* **TASK REQUIREMENTS**
Reproduce exactly, from the line containing "Task: Click the altar in panorama preview", every line down to the end of the data below.

* **PROVIDED DATA**
=== Section Start ===

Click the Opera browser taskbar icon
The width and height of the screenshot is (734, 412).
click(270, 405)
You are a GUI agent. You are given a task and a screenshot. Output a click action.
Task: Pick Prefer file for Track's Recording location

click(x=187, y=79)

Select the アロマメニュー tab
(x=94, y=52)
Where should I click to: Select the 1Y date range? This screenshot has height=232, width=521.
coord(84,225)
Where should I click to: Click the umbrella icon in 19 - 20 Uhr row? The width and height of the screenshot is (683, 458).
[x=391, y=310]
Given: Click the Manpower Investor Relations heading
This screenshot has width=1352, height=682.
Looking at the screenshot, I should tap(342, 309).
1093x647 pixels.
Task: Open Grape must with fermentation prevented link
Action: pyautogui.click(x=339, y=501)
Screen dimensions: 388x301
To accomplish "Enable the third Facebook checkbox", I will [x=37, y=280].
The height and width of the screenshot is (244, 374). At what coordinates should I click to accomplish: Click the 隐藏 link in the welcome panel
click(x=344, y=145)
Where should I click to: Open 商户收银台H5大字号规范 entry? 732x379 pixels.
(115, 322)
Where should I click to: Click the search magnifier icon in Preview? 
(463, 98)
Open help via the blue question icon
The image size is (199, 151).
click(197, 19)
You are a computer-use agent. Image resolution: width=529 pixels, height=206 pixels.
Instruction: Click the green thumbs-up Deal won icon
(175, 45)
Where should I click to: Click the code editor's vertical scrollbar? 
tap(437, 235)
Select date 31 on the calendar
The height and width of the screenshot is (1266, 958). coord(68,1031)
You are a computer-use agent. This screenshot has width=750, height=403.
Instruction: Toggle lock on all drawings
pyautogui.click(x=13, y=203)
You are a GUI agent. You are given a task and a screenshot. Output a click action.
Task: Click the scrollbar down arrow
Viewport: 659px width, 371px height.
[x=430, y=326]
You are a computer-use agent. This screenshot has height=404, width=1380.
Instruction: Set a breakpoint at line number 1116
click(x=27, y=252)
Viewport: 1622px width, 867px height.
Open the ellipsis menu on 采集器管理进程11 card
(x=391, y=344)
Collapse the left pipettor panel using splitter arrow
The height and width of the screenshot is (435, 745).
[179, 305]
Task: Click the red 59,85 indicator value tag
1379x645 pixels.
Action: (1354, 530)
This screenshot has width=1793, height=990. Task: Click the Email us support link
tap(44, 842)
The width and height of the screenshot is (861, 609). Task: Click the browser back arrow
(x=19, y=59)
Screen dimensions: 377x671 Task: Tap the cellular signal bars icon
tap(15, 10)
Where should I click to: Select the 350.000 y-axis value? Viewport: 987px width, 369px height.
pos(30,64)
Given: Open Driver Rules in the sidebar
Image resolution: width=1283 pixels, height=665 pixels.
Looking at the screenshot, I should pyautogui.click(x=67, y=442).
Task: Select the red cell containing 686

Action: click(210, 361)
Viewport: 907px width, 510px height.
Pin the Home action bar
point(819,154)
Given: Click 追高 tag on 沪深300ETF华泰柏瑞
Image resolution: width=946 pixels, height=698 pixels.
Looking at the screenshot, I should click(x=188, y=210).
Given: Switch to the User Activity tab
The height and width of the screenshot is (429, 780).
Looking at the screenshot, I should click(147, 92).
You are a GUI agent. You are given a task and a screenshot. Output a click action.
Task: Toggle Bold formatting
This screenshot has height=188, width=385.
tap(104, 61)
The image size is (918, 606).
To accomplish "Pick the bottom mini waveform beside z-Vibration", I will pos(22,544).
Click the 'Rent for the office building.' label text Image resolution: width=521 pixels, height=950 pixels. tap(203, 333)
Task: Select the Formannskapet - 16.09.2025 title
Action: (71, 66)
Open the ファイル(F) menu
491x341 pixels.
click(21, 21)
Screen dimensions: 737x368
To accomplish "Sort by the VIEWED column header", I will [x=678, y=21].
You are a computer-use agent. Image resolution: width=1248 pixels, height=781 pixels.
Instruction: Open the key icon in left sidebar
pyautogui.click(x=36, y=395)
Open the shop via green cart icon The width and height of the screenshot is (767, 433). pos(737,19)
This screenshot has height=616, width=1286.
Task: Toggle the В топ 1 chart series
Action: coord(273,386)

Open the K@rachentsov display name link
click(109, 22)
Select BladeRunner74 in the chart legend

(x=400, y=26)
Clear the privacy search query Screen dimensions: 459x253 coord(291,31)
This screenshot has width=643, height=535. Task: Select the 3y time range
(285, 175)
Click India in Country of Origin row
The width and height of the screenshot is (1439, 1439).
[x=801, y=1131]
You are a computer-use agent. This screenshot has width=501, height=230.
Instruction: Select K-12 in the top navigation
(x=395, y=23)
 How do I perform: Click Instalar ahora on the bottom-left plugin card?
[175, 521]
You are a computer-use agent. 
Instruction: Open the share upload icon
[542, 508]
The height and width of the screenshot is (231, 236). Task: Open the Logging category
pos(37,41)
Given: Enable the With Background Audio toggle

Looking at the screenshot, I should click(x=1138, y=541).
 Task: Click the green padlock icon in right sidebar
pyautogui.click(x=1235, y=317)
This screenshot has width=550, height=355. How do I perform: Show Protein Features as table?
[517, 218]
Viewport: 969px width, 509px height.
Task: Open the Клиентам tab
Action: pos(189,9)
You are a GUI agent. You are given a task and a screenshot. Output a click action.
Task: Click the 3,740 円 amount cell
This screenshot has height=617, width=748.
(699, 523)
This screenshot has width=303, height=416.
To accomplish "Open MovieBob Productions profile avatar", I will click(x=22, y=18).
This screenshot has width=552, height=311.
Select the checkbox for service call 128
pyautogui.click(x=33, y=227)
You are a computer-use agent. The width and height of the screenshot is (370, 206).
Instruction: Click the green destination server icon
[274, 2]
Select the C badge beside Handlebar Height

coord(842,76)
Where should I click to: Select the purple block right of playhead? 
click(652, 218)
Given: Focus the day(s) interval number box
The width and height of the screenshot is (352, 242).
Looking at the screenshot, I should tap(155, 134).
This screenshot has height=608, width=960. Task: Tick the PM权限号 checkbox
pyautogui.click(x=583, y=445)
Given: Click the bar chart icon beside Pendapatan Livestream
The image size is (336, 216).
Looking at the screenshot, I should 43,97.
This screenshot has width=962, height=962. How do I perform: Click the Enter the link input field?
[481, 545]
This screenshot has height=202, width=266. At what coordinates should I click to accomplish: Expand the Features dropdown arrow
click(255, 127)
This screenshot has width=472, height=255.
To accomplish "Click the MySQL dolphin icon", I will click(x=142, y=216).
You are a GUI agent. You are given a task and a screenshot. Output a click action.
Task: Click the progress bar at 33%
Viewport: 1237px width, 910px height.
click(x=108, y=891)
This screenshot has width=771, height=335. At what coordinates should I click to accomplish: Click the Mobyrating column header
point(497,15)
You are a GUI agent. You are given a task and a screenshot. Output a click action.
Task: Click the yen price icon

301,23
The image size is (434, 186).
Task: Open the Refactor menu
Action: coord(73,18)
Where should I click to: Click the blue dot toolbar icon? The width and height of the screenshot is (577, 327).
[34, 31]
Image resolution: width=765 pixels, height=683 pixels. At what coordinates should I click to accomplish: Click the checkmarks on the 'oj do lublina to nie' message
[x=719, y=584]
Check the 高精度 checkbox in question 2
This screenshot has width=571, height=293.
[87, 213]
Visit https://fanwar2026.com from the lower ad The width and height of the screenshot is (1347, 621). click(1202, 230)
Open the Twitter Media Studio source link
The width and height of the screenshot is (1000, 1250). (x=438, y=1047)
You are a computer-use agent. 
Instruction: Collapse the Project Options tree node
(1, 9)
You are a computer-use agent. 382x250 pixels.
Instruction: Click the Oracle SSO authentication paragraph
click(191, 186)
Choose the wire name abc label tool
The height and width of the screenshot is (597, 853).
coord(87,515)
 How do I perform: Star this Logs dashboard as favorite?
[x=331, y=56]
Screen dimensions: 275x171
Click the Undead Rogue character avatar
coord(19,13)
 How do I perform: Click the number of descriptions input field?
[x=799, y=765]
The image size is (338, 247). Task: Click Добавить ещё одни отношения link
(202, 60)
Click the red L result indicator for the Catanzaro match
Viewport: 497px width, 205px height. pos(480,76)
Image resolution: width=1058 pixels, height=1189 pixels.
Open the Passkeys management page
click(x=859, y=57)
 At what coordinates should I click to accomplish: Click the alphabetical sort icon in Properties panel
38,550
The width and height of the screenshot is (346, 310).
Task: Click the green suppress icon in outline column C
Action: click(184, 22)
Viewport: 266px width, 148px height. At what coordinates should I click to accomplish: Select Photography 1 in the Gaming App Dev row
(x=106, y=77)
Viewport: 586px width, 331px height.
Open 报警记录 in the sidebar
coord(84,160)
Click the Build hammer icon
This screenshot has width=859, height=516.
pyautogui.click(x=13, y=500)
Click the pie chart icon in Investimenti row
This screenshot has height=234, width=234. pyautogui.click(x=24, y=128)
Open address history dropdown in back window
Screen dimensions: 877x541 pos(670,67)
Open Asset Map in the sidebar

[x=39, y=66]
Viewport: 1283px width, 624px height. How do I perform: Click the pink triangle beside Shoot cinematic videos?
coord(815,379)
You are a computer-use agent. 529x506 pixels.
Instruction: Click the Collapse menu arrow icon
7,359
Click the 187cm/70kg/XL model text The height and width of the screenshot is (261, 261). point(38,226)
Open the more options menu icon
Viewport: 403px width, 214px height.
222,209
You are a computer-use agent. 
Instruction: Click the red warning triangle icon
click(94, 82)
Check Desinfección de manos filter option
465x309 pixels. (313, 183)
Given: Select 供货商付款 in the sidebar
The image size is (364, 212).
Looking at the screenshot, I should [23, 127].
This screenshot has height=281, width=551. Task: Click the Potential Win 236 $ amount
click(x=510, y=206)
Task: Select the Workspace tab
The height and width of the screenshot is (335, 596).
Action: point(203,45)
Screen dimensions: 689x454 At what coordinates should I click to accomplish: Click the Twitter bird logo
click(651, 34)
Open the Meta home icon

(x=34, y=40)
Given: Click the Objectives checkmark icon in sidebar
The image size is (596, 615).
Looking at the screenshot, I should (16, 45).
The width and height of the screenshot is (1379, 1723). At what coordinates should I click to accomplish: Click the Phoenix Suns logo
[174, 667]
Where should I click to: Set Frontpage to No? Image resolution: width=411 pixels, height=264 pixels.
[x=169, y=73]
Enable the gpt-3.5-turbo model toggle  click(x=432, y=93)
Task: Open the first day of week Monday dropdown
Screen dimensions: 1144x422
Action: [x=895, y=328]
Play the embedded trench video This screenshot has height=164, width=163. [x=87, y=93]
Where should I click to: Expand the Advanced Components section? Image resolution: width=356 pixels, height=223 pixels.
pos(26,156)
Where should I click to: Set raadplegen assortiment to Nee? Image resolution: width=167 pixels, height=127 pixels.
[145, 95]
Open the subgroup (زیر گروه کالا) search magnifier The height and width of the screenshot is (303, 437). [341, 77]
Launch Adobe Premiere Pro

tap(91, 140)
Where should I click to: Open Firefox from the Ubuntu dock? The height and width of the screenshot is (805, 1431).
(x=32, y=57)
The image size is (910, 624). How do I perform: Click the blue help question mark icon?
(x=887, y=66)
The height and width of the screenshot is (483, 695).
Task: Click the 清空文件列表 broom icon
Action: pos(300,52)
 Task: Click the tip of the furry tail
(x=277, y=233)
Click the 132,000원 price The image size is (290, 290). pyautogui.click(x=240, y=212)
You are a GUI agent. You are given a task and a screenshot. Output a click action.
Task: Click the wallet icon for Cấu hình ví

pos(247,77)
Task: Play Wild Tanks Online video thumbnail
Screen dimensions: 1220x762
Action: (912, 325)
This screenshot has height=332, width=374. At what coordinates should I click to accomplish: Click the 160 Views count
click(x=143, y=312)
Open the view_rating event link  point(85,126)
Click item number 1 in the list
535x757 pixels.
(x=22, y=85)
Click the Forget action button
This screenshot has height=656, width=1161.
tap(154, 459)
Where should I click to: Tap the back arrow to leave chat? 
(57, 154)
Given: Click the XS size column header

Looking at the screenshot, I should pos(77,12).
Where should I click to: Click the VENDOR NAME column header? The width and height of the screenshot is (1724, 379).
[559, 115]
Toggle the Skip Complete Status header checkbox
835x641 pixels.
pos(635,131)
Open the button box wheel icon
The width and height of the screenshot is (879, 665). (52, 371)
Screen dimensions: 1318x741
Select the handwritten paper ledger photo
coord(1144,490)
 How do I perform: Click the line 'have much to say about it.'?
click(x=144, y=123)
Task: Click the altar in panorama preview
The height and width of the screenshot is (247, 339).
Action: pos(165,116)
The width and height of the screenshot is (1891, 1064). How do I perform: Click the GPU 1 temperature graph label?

=== Section End ===

* **TASK ANSWER**
Task: Click the altar in panorama preview
The height and width of the screenshot is (247, 339).
Action: pos(165,116)
The width and height of the screenshot is (1891, 1064). How do I perform: Click the GPU 1 temperature graph label?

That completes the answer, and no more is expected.